Page excerpt:

REFRAG: Rethinking RAG-based Decoding

An implementation of the REFRAG paper from Meta Superintelligence Labs, featuring context compression for faster retrieval-augmented generation.

Overview

REFRAG (REpresentation For RAG) compresses retrieved context by replacing token sequences with chunk embeddings, achieving 30× faster time-to-first-token while maintaining accuracy.

Key Innovation

Standard RAG processes all retrieved tokens through the decoder's attention mechanism. REFRAG exploits the observation that retrieved passages have block-diagonal attention patterns (passages don't attend to each other), enabling aggressive compression:

Standard RAG:  [Query] + [Passage1 tokens] + [Passage2 tokens] + ... → Decoder
REFRAG:        [Query] + [P1 embedding] + [P2 embedding] + ...      → Decoder
                         ↑ k tokens → 1 embedding (k× compression)

Performance (from paper)

Metric	Standard RAG	REFRAG (k=16)	Improvement
TTFT (Time-to-First-Token)	1,285 ms	41.6 ms	30.8×
Throughput	80 tok/s	244 tok/s	3×
Memory	24.5 GB	8.6 GB	2.8×
Accuracy	Baseline	-0.3%	Minimal loss

Project Structure

REFRAG/
├── src/
│   ├── rag.py           # Standard RAG baseline (Qdrant + LLaMA)
│   ├── refrag.py        # REFRAG v1 implementation
│   ├── refrag_v2.py     # REFRAG v2 (paper-compliant)
│   └── ui/
│       └── app.py       # Streamlit experiment manager
├── scripts/
│   └── run_ui.sh        # Launch UI script
├── docs/
│   ├── REFRAG_KEY_INSIGHTS.md        # Paper insights
│   ├── IMPLEMENTATION_COMPARISON.md  # Detailed comparison
│   └── ...

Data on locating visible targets
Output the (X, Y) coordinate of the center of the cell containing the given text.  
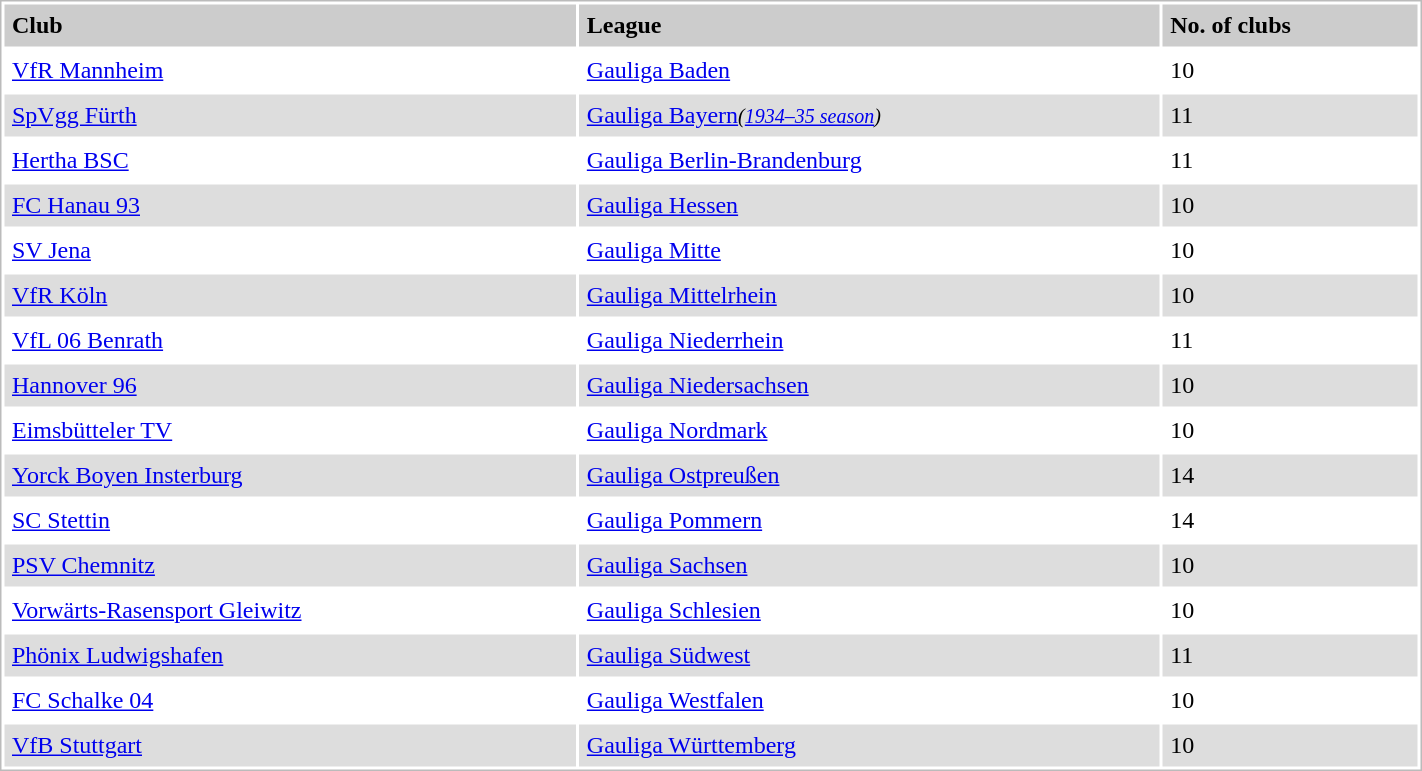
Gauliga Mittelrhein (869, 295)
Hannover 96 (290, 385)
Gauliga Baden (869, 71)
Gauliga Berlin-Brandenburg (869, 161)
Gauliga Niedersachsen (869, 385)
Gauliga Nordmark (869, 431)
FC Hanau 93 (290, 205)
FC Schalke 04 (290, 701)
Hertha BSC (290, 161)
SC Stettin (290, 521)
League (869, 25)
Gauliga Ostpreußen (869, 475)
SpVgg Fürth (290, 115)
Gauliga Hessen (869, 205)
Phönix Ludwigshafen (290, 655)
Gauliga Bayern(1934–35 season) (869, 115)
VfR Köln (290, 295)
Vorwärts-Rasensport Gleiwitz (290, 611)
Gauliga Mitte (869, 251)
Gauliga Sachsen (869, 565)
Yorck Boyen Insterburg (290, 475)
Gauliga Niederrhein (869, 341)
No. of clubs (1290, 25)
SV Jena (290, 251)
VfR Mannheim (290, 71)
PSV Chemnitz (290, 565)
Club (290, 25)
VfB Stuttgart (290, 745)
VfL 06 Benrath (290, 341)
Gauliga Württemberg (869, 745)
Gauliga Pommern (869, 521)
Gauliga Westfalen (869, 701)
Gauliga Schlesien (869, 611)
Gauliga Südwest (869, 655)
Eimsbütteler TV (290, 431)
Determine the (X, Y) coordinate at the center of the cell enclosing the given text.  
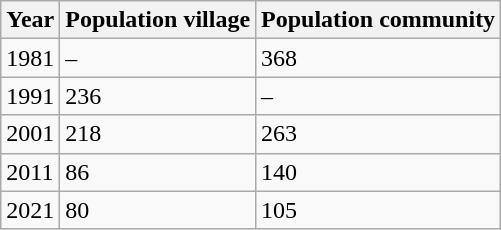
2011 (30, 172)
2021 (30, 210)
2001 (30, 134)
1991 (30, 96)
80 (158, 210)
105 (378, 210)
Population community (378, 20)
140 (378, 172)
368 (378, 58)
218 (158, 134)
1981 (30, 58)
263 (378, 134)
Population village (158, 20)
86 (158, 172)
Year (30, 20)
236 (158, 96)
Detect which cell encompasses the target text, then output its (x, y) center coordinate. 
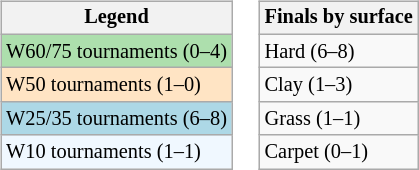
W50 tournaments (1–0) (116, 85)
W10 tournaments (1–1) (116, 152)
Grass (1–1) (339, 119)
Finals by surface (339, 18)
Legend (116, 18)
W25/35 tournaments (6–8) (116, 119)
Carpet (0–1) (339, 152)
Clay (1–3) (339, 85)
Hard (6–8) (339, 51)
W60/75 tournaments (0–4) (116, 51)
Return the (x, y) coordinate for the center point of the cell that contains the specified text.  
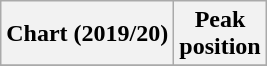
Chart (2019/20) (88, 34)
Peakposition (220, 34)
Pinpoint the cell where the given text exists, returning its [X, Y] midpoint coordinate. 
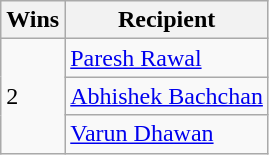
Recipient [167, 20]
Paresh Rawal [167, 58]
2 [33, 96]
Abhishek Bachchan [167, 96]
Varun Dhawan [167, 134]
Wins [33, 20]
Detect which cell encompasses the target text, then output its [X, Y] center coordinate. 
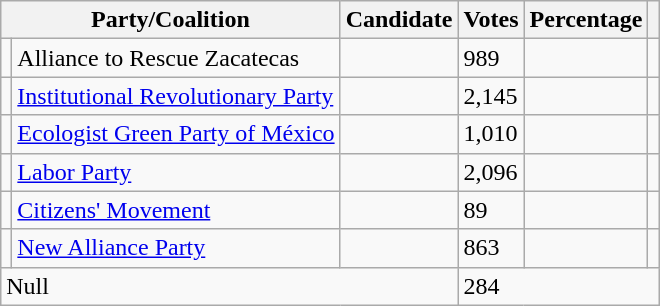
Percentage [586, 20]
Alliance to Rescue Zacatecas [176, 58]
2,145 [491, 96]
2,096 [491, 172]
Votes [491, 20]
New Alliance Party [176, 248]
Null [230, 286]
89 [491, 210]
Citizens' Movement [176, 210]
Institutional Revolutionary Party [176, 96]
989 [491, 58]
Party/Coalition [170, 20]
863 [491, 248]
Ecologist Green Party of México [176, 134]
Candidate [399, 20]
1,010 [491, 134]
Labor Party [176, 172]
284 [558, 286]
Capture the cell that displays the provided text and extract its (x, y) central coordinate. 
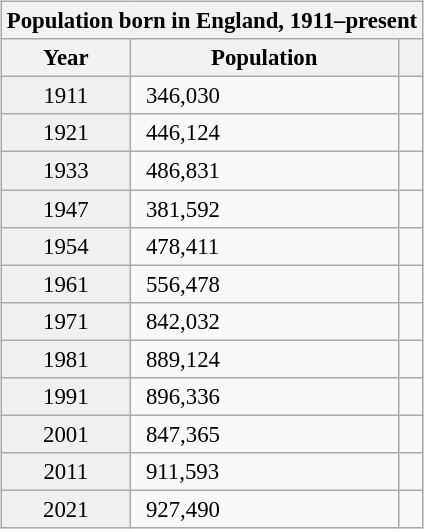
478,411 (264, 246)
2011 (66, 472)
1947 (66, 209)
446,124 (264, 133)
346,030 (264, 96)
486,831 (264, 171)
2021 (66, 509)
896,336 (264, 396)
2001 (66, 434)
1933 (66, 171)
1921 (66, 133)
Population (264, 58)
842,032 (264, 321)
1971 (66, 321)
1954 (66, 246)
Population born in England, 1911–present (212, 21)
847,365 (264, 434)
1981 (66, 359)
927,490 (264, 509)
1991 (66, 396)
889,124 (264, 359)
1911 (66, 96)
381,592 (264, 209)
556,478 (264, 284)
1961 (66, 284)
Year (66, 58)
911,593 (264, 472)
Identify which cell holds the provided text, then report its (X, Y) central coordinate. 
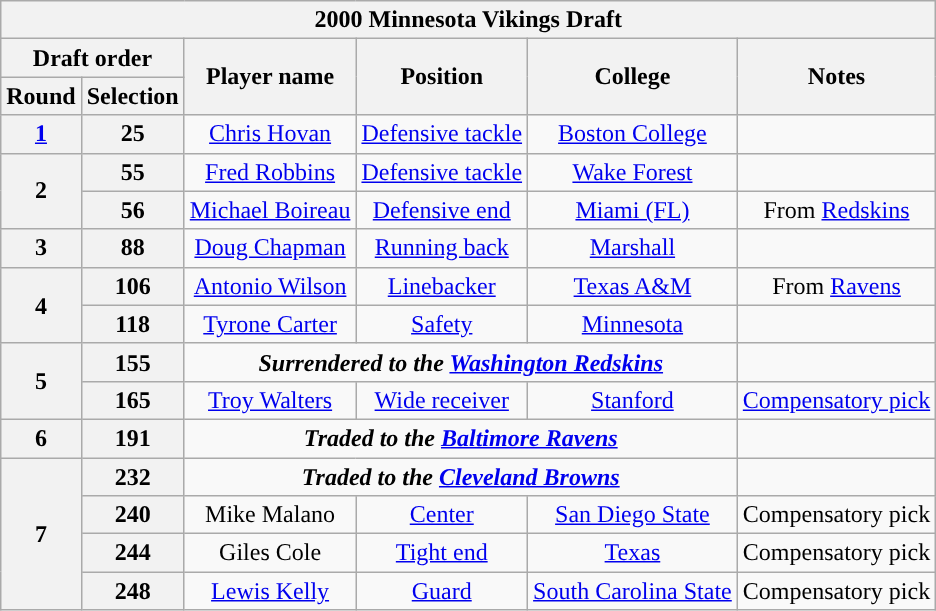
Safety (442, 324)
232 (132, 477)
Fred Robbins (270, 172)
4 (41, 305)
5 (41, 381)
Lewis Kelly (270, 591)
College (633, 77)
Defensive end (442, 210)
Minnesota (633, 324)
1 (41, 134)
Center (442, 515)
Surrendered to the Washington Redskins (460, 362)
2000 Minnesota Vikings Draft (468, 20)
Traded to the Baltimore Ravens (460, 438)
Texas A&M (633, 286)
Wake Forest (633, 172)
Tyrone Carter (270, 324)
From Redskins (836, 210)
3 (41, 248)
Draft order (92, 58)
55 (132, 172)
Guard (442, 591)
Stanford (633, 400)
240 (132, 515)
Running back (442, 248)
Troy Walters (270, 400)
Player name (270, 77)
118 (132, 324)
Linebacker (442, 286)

Directives:
#1 Answer these questions about the REFRAG page:
(a) How much memory does standard RAG use in the performance table?
(b) Which file in the project structure holds the Streamlit experiment manager?
(c) What kind of attention pattern do retrieved passages have?
#2 Translate this sentence from the REFRAG page into Spanish: "Standard RAG processes all retrieved tokens through the decoder's attention mechanism."
#3 Continue the REFRAG page from the point where it stops.

Outputs:
#1
(a) 24.5 GB
(b) app.py, in src/ui/
(c) Block-diagonal (passages don't attend to each other)

#2 El RAG estándar procesa todos los tokens recuperados a través del mecanismo de atención del decodificador.

#3
├── data/                # Training/evaluation data
├── runs/                # Model checkpoints & indices
├── mlruns/              # MLflow experiment logs
└── justfile             # Command runner

Quick Start

Installation

# Clone repository
git clone https://github.com/yourusername/REFRAG.git
cd REFRAG

# Create virtual environment
python -m venv .venv
source .venv/bin/activate  # Linux/Mac
# or: .venv\Scripts\activate  # Windows

# Install dependencies
pip install torch transformers accelerate
pip install faiss-cpu qdrant-client sentence-transformers
pip install mlflow streamlit

Using Just (Recommended)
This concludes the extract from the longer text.